The coincidences were too large to be ignored, with Estrella having been dragged before the ferryman in her slumber. Yet I still clung to the hope that whatever destiny the Moroi had woven, Estrella would exist just outside of them. That she’d be free to live a life not entangled in the fate of the world as we knew it, finding a path to happiness regardless of the impossibility of our depressing world.

“Your own arrogance will be your downfall,” the male retorted, tipping his head to the side. “I will never understand why the Fates chose you for her.”

“I’ve bound my life to hers. I’ve done everything I can to make sure she lives, because I cannot imagine my life without her. What more can I do?” I asked. Whatever the answer was, I would do it. Whatever the sacrifice, I would give it.

“You can stop behaving as if she is the weakling and you are the savior. You see the bond of your lives as a benefit to her, but that is because you assume that your life will be longer than hers. She is no longer human. The rules of Nothrek no longer apply to Estrella Barlowe. You would do well to remember that,” he said, his jaw clenching in frustration. It was the first sign of any kind of emotion he showed, his head tipping to the side with a subtle, disgusted shake.

He turned his back on me, walking in the opposite direction as the stars at the edges of my vision went fuzzy.

“What is she?” I called, demanding the answer that would cure me of my ignorance so that I could help her.

He paused, looking over his shoulder with a creased brow. “You think you can be trusted with that information?
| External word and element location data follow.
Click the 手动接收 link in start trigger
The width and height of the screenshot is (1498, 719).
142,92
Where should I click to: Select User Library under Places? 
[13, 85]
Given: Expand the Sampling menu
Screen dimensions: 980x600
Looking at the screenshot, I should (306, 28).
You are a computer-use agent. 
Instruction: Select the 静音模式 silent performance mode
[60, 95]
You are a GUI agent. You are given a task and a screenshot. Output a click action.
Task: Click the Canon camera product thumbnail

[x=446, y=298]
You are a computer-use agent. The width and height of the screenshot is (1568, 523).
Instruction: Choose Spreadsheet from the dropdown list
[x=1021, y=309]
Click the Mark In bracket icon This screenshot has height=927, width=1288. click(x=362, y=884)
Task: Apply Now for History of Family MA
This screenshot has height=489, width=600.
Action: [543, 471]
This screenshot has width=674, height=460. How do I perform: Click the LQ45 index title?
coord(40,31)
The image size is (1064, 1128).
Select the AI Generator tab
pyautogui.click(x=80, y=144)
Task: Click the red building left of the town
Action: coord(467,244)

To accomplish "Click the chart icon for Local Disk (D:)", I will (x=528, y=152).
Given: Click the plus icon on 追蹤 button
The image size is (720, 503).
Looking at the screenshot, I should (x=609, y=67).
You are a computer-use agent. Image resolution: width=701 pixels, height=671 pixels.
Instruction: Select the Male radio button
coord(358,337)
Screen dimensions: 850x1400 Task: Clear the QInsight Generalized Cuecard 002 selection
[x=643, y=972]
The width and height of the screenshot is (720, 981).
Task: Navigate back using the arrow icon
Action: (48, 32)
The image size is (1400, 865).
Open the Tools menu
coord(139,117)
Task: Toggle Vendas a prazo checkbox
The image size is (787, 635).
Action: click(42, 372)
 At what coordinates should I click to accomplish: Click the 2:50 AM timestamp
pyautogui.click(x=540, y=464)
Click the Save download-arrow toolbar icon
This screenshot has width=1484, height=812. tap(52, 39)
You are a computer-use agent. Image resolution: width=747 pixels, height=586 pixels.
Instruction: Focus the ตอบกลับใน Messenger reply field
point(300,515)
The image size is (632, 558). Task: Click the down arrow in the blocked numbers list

You, who are a slave to Mab herself?” he asked, the words landing the blow he’d intended. “How could I expect you to save her when you cannot even save yourself?”

The stars faded, the walls they created shaking as the Void around me appeared to melt into nothingness. All illusion, a trick of the mind.

It wasn’t the Void at all.

I turned my stare back to the male who had greeted me, the one who had spoken the harsh words. His form melted away as he watched me over his shoulder with gleaming golden eyes. He drifted into the night sky as it crumbled until his place was empty.

Only those golden eyes remained.





7


Estrella


I sat in the chair beside the fire, trying to warm my limbs. I couldn’t stand to look at the trail of blood leading away from the table. Two of Mab’s guards had come, grabbed Ophir’s body by the feet, and dragged it out of the room. They left Malachi to carry the head of what I’d learned had been his brother, his face carrying the first traces of softness I’d ever seen.